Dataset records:
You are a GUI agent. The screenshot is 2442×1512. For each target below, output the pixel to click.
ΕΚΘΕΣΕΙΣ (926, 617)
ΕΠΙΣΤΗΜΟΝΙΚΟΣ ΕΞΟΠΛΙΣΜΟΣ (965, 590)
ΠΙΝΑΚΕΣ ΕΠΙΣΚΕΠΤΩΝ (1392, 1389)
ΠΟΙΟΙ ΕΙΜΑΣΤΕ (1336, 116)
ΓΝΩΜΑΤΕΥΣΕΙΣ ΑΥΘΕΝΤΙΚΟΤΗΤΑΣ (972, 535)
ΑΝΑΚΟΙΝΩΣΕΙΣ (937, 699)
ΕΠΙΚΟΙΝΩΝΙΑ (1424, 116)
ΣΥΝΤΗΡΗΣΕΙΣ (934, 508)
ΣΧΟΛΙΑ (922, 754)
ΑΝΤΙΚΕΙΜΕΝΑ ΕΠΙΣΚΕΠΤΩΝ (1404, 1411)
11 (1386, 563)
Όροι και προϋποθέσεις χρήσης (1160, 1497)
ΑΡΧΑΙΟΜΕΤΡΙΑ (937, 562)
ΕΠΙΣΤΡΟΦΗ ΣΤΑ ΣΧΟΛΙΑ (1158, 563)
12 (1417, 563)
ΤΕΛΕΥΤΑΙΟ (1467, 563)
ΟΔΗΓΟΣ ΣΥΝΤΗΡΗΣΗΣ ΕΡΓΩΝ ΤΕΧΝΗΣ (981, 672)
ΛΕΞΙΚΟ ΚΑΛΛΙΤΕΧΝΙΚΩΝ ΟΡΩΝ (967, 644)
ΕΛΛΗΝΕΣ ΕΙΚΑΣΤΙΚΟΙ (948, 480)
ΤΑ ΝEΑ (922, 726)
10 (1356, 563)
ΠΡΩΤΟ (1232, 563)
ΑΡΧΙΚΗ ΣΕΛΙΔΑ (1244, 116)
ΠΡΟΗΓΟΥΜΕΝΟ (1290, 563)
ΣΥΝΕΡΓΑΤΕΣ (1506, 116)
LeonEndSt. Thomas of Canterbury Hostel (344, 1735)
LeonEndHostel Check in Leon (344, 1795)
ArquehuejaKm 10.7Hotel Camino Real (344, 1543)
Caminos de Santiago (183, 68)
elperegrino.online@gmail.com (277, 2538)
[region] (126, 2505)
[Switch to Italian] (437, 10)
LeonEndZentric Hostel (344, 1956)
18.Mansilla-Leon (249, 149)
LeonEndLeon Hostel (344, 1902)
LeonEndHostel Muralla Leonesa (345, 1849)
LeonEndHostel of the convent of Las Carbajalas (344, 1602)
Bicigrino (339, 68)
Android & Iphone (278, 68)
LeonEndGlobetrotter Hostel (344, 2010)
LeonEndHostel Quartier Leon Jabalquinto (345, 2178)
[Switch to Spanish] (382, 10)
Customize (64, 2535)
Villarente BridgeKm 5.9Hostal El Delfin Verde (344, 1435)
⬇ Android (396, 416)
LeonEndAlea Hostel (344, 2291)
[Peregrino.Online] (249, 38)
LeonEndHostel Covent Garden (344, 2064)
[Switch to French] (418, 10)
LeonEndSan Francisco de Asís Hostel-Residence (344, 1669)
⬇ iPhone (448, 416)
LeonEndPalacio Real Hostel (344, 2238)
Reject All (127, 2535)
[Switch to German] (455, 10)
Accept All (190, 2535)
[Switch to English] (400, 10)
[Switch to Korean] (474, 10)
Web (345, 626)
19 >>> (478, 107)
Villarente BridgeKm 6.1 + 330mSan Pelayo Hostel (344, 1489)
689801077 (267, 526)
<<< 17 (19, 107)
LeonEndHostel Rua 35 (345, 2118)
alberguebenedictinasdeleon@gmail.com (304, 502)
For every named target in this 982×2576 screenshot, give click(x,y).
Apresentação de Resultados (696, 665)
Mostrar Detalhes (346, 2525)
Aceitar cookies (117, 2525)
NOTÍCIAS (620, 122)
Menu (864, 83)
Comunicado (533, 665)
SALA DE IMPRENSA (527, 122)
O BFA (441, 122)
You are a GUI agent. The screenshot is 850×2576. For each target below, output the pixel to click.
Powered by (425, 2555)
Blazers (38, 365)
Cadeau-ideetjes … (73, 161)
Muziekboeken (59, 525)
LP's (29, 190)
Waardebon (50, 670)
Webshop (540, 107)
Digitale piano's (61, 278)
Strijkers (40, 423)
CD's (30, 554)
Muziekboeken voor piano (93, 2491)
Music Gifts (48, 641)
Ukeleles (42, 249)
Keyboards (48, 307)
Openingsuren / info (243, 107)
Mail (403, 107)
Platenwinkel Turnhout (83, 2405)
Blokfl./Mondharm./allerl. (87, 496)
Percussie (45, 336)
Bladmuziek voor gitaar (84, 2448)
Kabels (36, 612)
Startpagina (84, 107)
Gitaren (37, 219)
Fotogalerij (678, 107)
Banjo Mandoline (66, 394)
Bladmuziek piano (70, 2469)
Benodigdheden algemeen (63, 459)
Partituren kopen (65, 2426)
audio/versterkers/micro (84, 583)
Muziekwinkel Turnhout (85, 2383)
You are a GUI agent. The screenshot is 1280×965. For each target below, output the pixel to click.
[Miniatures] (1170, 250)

What to do →
Using the records above, report each line with the string "Villarente".

Result for this exercise →
Villarente BridgeKm 5.9Hostal El Delfin Verde (344, 1435)
Villarente BridgeKm 6.1 + 330mSan Pelayo Hostel (344, 1489)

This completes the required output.